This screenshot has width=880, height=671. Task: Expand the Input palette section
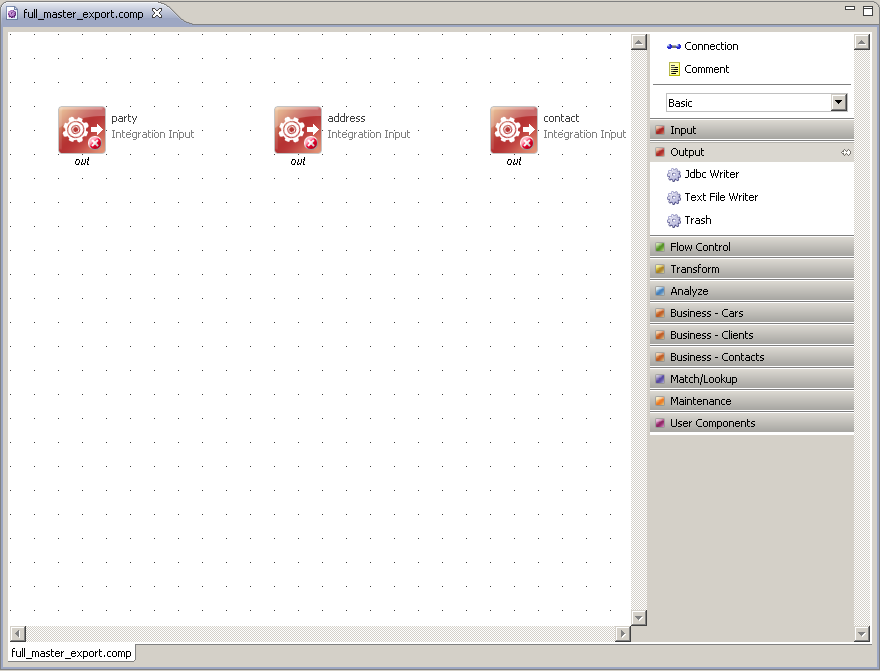point(750,130)
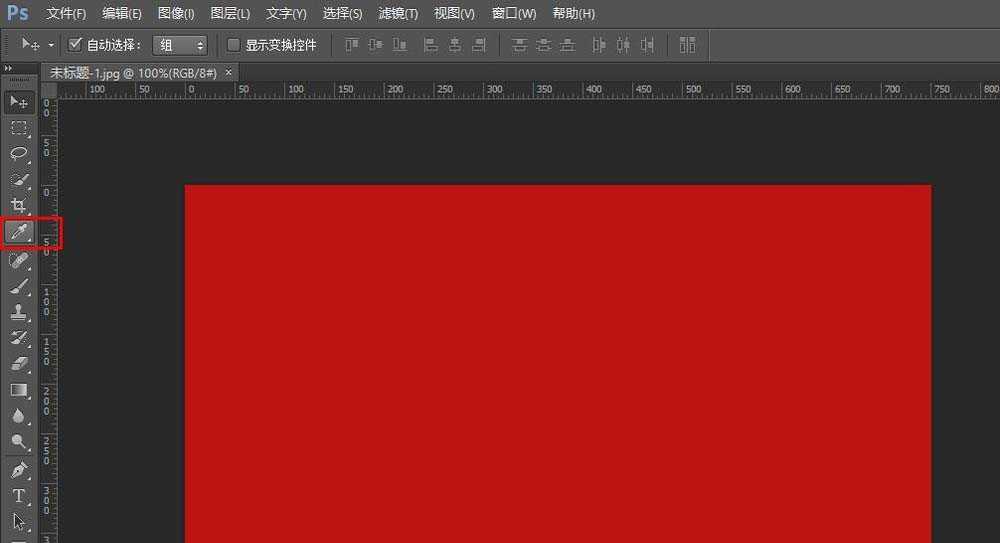Select the Horizontal Type tool
Screen dimensions: 1000x543
coord(19,496)
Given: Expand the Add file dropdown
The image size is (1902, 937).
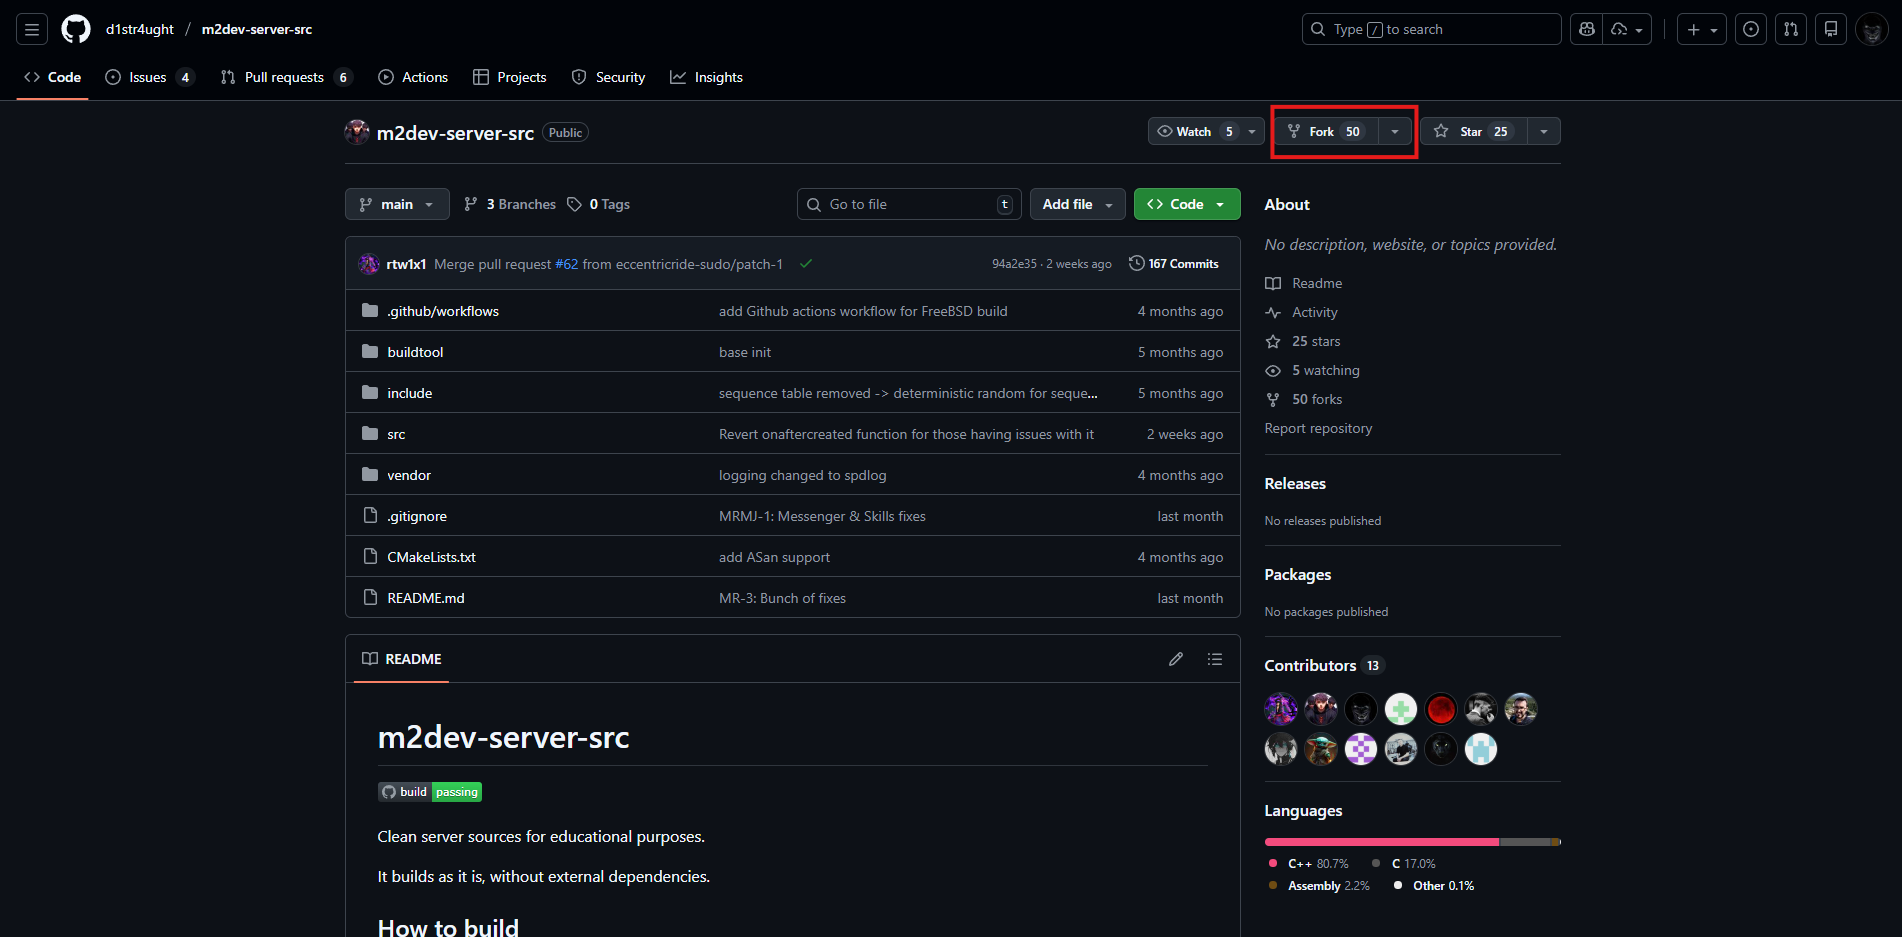Looking at the screenshot, I should click(x=1077, y=204).
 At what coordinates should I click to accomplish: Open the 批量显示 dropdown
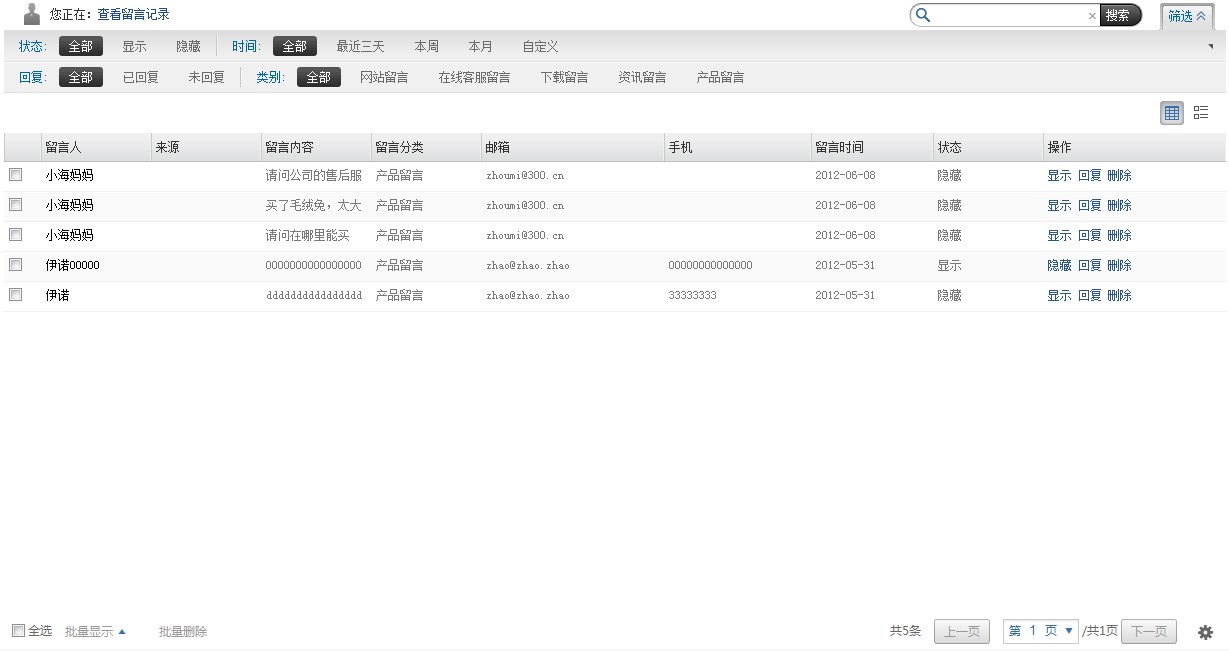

▸ **TASK TO COMPLETE**: From the line that contains "Given: Expand the Add file dropdown" down to the last line of the entries above, copy every line exactly and leave out the pictures.

▸ **RESULT**:
Given: Expand the Add file dropdown
The image size is (1902, 937).
Looking at the screenshot, I should click(x=1077, y=204).
 At what coordinates should I click to accomplish: Open the 批量显示 dropdown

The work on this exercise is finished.